What are the SLIs (Service Level Indicators) an operator can use to determine the health of the service?
- Metrics
- Metric name:
- topology_manager_admission_requests_total
- topology_manager_admission_errors_total
- topology_manager_admission_duration_seconds
- Metric name:
Are there any missing metrics that would be useful to have to improve observability of this feature?
No.
Dependencies
No.
Does this feature depend on any specific services running in the cluster?
No.
Scalability
Topology Manager is a component within kubelet for alignment of resources based on resource distribution across NUMA nodes and configured policy. Since this is a node-local feature, there are no calls to the API server or to the cloud provider and hence does not impact scalability.
Will enabling / using this feature result in any new API calls?
No, this is a node-local feature.
Will enabling / using this feature result in introducing new API types?
No, this is a node-local feature.
Will enabling / using this feature result in any new calls to the cloud provider?
No, this is a node-local feature.
Will enabling / using this feature result in increasing size or count of the existing API objects?
No.
Will enabling / using this feature result in increasing time taken by any operations covered by existing SLIs/SLOs?
Yes
This feature would impact the pod startup latency as it is measured from the time pod object is created and the resource alignment logic is executed at pod admission time. The check at admission is to determine if the pod is suitable to be admitted on the node based on the configured policy. If considered suitable, the pod is deemed suitable to be admitted on a node followed by the pod startup where resources are allocated to it based on the NUMA node identified suitable to allocate resource. Since Topology Manager supports a maximum of 8 NUMA nodes, pod startup latency has an upper bound for the additional latency introduced by the Topology Manager admission check.
This feature is not impacted by the scale of the cluster (number of nodes in the cluster) as that is not relevant and is not factored into the alignment algorithm. It is the scheduler that has to deal with the scalability aspect and determine nodes that can fulfill the resources requested by the pod. If this feature is turned off, the scheduler would still have to perform the same computation as it would if this feature was enabled. Hence, this feature is not impacted by scale or impacts the scalability of a cluster.
Will enabling / using this feature result in non-negligible increase of resource usage (CPU, RAM, disk, IO, …) in any components?
No reported or known increase in resource usage.

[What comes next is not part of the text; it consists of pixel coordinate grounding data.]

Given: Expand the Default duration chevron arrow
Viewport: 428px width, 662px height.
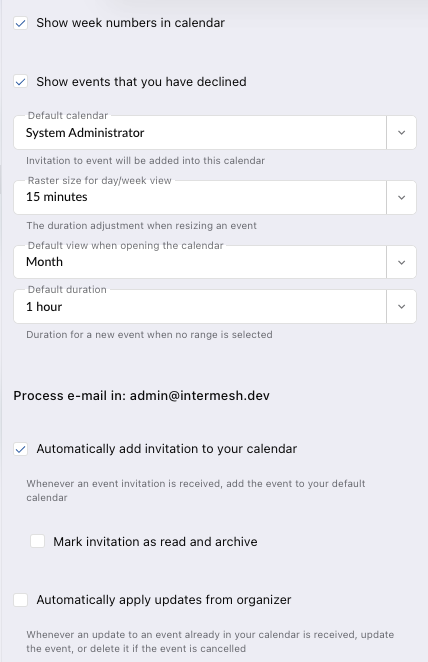Looking at the screenshot, I should point(401,307).
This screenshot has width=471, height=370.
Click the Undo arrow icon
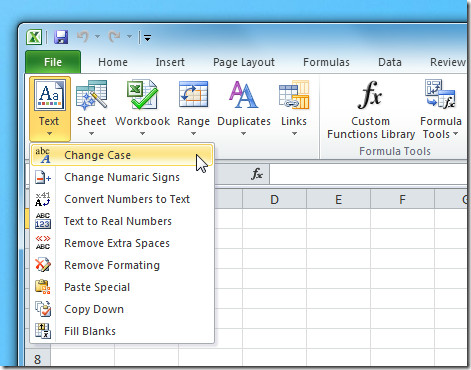point(83,37)
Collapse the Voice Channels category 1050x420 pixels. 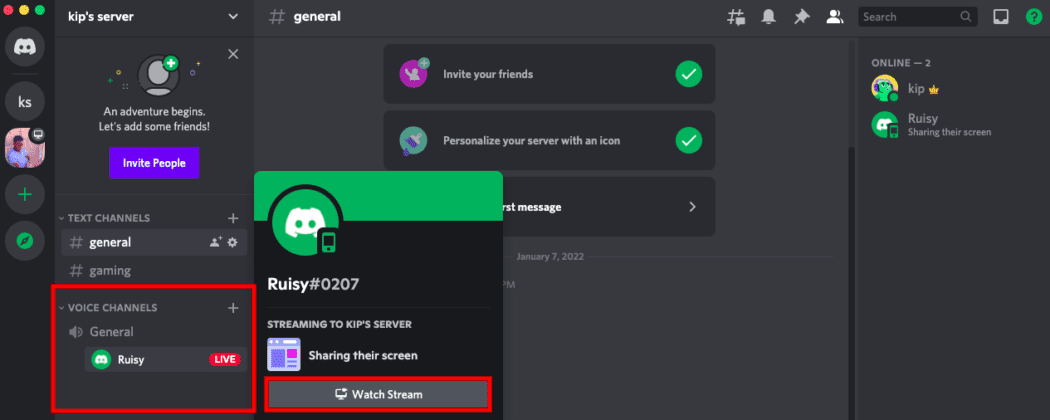[112, 308]
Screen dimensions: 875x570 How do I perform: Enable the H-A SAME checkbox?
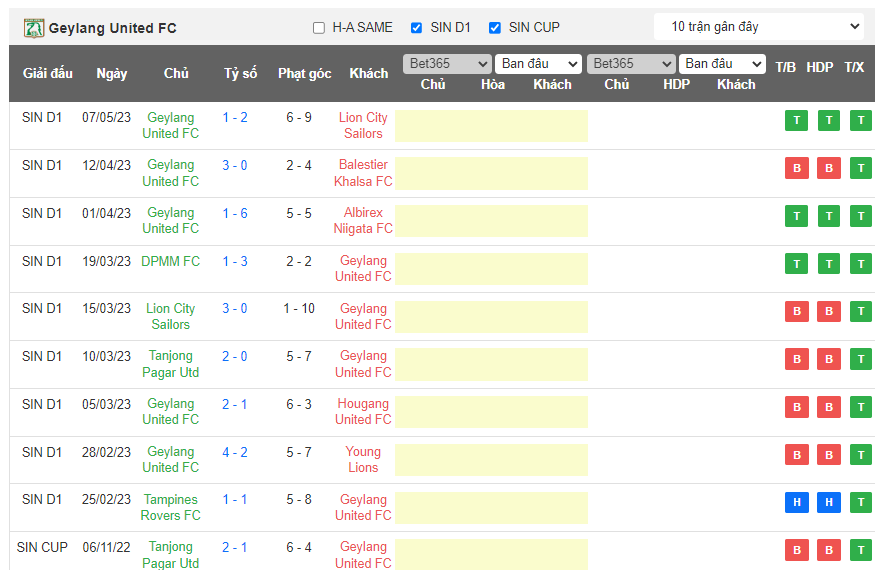(319, 28)
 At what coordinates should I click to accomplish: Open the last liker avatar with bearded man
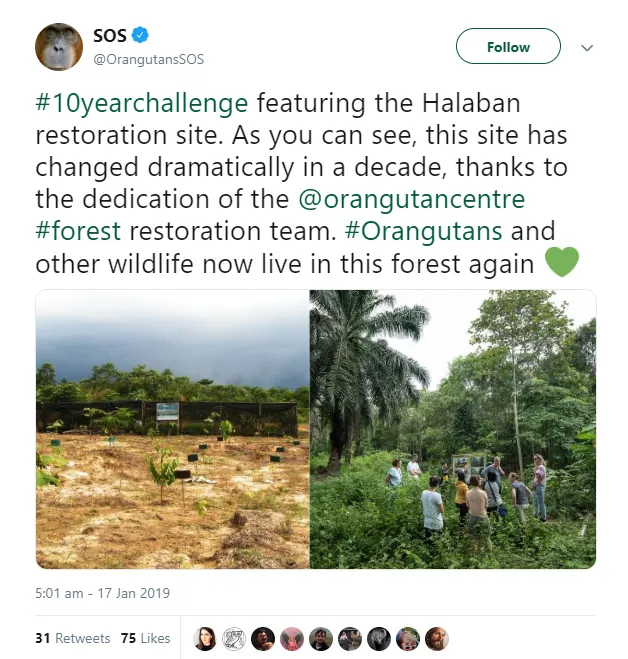point(437,638)
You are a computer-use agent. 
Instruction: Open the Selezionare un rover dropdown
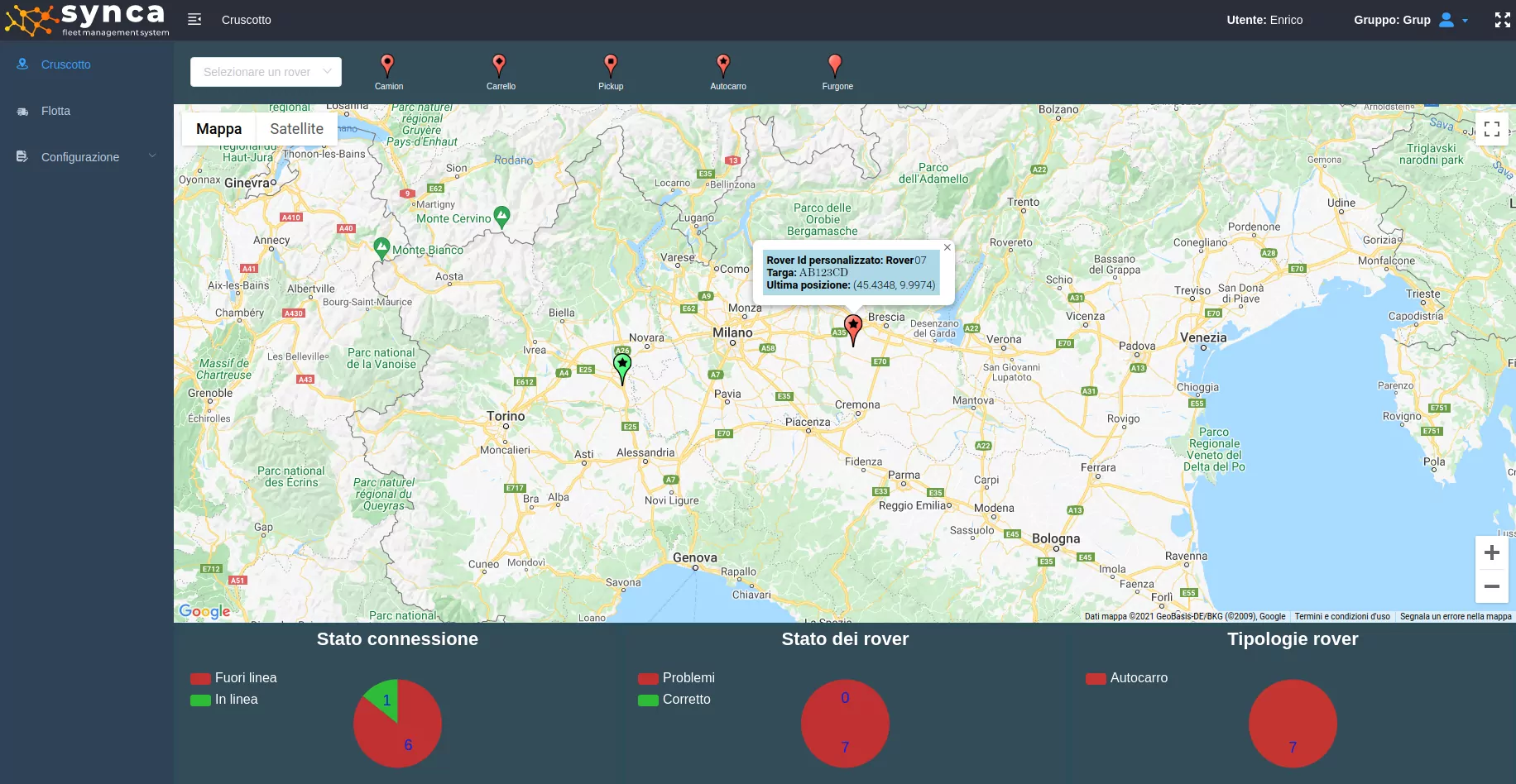(266, 72)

Can enabling / using this feature result in resource exhaustion of some node resources (PIDs, sockets, inodes, etc.)?
No.
The feature is only responsble for alignment of resources. It does not use node resources like PIDs, sockets, inodes, etc. for running its alignment algorithm.
Troubleshooting
How does this feature react if the API server and/or etcd is unavailable?
No impact. This feature is not impacted by unavailability of API Server and/or etcd as it is a node local feature.
What are other known failure modes?
No known failure modes.
What steps should be taken if SLOs are not being met to determine the problem?
Implementation History
- 2018-01-25: Topology Manager proposal submitted to the community repo (https://github.com/kubernetes/community/pull/1680) .
- 2019-01-08: Topology Manager proposal merged.
- 2019-01-30: Proposal moved to enhancement repo (https://github.com/kubernetes/enhancements/pull/781) .
- 2023-01-16: KEP ported to the most recent template and GA graduation.
References
Drawbacks
Not Applicable.
Alternatives
AutoNUMA : This kernel feature affects memory allocation and thread scheduling, but does not address device locality.
Infrastructure Needed (Optional)
Multi-NUMA hardware is needed for testing of this feature. Recently, support for multi-NUMA harware was added in Kubernetes test infrastructure.